Studio album by The Lemonheads
- Released: August 1988 (original LP) 1992 (extended CD reissue, with three live bonus tracks)
- Genre: Punk rock
- Label: Taang!
- Producer: Tom Hamilton

The Lemonheads chronology
| Hate Your Friends (1987) | Creator (1988) | Lick (1989) |

= Creator (album) =

Creator is the second album by American alternative rock band The Lemonheads. It was issued three different times: first as an LP in 1988, then as the second half of the CD Create Your Friends in 1989, and eventually as a standalone album on CD in 1992 with three bonus live tracks, recorded on radio station VPRO in The Netherlands. It is one of only three albums to feature the full original lineup of Evan Dando, Ben Deily, and Jesse Peretz.

Professional ratings
Review scores
| Source | Rating |
| AllMusic | Star |
| Spin Alternative Record Guide | 6/10 |

==Background==
When the band first formed, Deily and Dando would swap instruments, playing guitar and singing on tracks each wrote himself, and drums for songs the other wrote. The first "official" Lemonheads drummer, Doug Trachten, was brought in for their first album Hate Your Friends. On Creator, John Strohm of the band Blake Babies plays drums on all of the original tracks, while Mark Natola played drums for the two live bonus songs at the end of the CD reissue. Also, by the time the live tracks were recorded—during the European tour supporting the Lemonheads' final TAANG! album, Lick (1989)—Deily had left the band to complete his degree at Harvard College; lead guitar on those tracks (and the voice of "Evan Dando" during the interview segment) is provided by Corey Loog Brennan.

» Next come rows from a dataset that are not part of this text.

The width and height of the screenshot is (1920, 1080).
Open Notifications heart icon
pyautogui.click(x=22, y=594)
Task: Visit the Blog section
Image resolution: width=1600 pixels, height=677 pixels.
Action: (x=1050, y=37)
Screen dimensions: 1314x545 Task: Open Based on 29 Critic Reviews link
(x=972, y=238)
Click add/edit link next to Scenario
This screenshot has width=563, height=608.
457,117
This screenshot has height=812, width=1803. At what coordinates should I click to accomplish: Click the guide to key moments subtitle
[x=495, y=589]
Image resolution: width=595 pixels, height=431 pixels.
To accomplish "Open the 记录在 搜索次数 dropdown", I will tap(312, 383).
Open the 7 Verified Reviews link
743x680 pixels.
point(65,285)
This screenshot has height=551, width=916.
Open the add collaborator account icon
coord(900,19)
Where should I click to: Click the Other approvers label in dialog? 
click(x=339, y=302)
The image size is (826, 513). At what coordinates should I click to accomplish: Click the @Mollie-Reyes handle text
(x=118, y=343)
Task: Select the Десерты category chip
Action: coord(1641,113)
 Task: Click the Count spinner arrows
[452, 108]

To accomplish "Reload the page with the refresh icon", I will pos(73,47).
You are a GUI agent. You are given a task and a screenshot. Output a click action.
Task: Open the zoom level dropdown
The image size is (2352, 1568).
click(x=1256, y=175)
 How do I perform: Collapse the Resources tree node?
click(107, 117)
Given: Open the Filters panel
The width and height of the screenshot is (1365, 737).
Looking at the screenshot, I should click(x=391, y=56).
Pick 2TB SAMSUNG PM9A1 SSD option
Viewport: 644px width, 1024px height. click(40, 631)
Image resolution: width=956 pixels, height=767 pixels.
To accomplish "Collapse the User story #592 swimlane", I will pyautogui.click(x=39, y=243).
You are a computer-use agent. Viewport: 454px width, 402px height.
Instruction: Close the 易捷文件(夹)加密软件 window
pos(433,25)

The cover is a photo of Ivan Kreilkamp, a school friend of Evan and Ben. Ivan is attributed with coming up with the band's name.

== Track listing==
All songs written by Ben Deily, except where indicated.

- Side One
1. "Burying Ground"
2. "Sunday"
3. "Clang Bang Clang" (Dando)
4. "Out" (Dando)
5. "Your Home Is Where You're Happy" (Charles Manson)
6. "Falling"

- Side Two
7. "Die Right Now" (Dando)
8. "Two Weeks in Another Town"
9. "Plaster Caster" (Gene Simmons)
10. "Come to the Window"
11. "Take Her Down"
12. "Postcard"
13. "Live Without"

- 1992 CD bonus tracks
14. "Luka" (Suzanne Vega)
15. Interview
16. "Mallo Cup" (Dando)

==Personnel==
- The Lemonheads
- Evan Dando - guitar, vocals
- Ben Deily - guitar, vocals, keyboards
- Jesse Peretz - bass
- John Strohm - drums
- Corey Loog Brennan - lead guitar on 14 & 16
- Mark Natola - drums on 14 & 16

Note: Generally, Dando and Deily would sing lead vocals on songs each wrote. In addition, Dando sings lead on two cover songs on the album: the Kiss song "Plaster Caster" and "Your Home Is Where You're Happy," originally released on the 1970 Charles Manson album Lie: The Love & Terror Cult.